Face-to-face contacts have soared after a prolonged media campaign convincing the populace practices haven’t been open and they all deserve an appointment right now. This neatly fits with the current government agenda: to get everyone to catch delta in the next 2 months and “get it out the way before the killer flu in winter”.
Throughout the pandemic nosocomial spread has been the elephant in the room. Rife throughout hospitals during the peaks, perhaps we need to think a bit more about the humble GP waiting room.
Pre-covid we routinely invited actively infectious people to come in for assessment, sit in a waiting room full of people surrounded by the vulnerable and immunosuppressed, often for prolonged periods as we ran late yet again. In retrospect it seems utter madness, indeed irresponsible even.
In the COVID era, things have radically changed but we find ourselves at a dangerous point. With a general shift away from dedicated covid hubs seeing febrile illness and probable covid the role returns to practices, and with it the risk of infectious spread to patients, staff and ourselves.
It would be all too easy to simply return to the ‘good old days’ of general practice but going back to the old system would be a mistake.
COVID may have driven our enlightenment about the importance of preventing pathogen spread in the waiting room but we need to think beyond the pandemic. Consider influenza, parainfluenza, RSV, norovirus and all the other infections you could catch by sitting next to an infected individual for a few minutes. We have a duty of care to prevent our patients getting ill when they come to see us.
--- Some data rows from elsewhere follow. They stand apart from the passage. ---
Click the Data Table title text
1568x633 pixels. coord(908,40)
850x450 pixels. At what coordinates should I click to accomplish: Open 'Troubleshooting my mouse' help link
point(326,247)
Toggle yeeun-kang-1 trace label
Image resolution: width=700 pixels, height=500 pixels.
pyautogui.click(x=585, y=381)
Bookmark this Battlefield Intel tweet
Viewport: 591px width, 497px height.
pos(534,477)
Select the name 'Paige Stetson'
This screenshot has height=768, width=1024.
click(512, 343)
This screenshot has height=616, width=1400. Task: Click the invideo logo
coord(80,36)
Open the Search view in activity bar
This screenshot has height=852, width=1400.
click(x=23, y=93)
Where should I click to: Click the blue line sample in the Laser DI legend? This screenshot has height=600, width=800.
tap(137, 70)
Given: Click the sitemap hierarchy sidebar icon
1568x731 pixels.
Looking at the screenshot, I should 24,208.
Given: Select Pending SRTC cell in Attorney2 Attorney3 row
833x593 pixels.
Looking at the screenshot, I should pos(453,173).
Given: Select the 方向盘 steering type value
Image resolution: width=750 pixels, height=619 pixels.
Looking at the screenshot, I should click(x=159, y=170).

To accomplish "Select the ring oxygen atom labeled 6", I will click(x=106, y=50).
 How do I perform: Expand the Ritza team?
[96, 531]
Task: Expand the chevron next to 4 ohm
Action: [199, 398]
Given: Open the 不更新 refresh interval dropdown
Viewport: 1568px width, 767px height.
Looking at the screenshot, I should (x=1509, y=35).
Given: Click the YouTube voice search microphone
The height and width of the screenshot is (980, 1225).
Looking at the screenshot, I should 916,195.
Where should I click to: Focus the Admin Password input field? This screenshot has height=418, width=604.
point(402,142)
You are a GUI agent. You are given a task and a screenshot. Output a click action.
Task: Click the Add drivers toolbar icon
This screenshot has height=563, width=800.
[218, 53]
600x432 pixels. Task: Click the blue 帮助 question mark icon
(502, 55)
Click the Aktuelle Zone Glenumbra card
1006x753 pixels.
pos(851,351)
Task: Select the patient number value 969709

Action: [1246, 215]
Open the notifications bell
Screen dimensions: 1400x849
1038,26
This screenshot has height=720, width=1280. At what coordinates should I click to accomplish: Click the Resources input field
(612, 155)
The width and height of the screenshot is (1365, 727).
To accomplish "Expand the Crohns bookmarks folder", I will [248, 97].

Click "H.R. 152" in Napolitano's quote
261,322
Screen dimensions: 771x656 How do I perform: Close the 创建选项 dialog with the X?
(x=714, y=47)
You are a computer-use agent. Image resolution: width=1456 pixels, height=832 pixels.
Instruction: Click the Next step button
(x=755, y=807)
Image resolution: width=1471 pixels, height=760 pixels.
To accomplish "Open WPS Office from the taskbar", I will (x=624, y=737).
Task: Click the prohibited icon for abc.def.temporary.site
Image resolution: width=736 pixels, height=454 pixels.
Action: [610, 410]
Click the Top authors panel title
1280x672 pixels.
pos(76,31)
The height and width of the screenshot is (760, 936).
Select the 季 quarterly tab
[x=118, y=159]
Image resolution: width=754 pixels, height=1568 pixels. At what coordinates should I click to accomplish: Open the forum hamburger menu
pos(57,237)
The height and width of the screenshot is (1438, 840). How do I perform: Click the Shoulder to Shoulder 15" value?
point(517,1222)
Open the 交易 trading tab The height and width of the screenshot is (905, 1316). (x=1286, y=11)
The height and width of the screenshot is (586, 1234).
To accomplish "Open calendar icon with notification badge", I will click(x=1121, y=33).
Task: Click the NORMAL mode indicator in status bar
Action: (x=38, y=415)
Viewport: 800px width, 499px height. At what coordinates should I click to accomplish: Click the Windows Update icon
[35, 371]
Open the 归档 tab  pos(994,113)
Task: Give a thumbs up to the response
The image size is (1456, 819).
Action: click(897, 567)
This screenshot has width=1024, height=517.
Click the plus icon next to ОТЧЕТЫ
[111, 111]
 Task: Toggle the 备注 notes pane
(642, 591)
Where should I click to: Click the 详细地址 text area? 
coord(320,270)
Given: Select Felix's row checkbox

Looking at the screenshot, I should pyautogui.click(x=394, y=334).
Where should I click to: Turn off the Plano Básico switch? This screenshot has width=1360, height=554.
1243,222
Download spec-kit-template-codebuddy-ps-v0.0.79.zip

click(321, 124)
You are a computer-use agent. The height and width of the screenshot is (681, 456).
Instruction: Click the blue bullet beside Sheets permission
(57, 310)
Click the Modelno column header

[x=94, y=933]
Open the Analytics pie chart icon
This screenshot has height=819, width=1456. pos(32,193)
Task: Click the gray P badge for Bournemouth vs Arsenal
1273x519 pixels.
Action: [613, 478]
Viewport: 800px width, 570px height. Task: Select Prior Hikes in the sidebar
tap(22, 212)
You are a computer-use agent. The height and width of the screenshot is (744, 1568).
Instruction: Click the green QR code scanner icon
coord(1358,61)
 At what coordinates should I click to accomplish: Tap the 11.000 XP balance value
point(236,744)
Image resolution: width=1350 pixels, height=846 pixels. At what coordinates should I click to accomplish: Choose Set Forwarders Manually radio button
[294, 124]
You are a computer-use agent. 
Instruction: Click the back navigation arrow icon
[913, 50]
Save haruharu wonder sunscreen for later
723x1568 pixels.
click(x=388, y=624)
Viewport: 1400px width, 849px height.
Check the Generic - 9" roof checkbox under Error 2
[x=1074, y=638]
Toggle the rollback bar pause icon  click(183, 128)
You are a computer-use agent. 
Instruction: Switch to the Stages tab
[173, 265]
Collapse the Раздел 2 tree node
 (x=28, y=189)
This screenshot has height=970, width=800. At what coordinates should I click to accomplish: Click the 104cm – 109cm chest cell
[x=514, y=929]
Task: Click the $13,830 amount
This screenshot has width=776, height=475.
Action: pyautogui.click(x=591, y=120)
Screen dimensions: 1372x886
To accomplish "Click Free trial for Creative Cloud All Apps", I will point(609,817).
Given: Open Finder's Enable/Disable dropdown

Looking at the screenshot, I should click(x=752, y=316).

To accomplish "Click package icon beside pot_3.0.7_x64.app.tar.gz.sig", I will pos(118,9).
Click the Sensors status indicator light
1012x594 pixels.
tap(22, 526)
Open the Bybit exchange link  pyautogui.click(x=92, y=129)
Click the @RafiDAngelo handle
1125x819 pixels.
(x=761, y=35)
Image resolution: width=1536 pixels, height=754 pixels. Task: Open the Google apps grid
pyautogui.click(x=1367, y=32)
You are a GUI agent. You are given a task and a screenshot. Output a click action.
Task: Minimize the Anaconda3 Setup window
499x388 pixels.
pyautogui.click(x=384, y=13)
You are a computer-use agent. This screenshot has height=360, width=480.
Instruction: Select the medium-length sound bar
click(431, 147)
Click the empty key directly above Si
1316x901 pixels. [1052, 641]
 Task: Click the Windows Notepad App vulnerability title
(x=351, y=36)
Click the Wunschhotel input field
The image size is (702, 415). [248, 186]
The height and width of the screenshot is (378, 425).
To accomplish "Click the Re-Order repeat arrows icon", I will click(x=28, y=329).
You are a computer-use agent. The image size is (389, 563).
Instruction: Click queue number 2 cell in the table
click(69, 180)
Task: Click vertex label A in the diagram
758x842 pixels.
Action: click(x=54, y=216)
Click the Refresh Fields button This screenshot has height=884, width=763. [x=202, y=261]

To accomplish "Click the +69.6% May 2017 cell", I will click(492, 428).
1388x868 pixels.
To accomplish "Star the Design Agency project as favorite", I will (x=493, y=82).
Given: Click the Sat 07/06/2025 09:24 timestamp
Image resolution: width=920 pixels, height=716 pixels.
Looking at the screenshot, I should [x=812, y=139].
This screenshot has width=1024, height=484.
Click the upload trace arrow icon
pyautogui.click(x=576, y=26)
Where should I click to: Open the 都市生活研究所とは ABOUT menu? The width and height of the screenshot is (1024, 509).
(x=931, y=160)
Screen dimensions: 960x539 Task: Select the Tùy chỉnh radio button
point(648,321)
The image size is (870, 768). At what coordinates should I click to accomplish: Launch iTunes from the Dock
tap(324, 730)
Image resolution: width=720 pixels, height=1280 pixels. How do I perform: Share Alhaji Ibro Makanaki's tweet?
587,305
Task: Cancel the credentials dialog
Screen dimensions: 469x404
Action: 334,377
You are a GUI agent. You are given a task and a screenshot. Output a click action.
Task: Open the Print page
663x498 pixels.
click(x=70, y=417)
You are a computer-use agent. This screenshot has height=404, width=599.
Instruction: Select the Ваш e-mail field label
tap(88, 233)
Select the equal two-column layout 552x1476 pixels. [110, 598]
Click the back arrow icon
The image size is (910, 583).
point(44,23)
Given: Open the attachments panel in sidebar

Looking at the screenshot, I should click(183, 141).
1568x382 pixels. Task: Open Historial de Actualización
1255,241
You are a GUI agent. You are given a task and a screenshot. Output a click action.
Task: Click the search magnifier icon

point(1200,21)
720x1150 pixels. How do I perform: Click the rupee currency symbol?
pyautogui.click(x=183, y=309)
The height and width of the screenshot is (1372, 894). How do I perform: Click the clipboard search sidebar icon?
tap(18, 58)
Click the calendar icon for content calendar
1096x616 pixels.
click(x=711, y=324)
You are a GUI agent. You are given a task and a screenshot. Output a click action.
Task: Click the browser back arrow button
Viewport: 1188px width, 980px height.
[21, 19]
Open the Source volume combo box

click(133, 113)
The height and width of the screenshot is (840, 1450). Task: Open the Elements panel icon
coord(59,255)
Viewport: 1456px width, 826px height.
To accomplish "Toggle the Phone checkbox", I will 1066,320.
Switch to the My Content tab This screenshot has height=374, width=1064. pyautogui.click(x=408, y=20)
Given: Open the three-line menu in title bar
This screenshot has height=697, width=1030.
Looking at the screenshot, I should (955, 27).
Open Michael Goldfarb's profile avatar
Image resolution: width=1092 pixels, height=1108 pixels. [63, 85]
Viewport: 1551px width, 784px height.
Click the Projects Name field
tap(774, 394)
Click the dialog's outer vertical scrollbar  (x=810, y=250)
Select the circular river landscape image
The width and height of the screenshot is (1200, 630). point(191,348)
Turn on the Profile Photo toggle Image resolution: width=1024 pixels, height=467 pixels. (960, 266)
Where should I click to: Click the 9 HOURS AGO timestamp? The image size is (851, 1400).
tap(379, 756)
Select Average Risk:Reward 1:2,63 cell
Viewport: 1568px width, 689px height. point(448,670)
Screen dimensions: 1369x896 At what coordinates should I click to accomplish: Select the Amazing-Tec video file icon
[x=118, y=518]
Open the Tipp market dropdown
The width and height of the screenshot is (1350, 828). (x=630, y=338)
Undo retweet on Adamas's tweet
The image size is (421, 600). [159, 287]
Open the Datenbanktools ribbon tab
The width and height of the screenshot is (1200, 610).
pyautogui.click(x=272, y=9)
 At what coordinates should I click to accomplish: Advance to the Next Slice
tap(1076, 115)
This doesn’t have to be difficult. It wouldn’t be hard to keep infectious patients in a separate waiting area, to minimise their time in the practice, to ask them to clean their hands and wear a mask. We couldn’t have done this in our old system and we need to actively resist returning to it. A hybrid of remote and near consultations allows plenty of flexibility to meet these goals.
But to do this practices need their own freedom. The freedom to decide how we organise and run ourselves, the freedom to choose our own path, and the freedom to ask our patients to join us on it.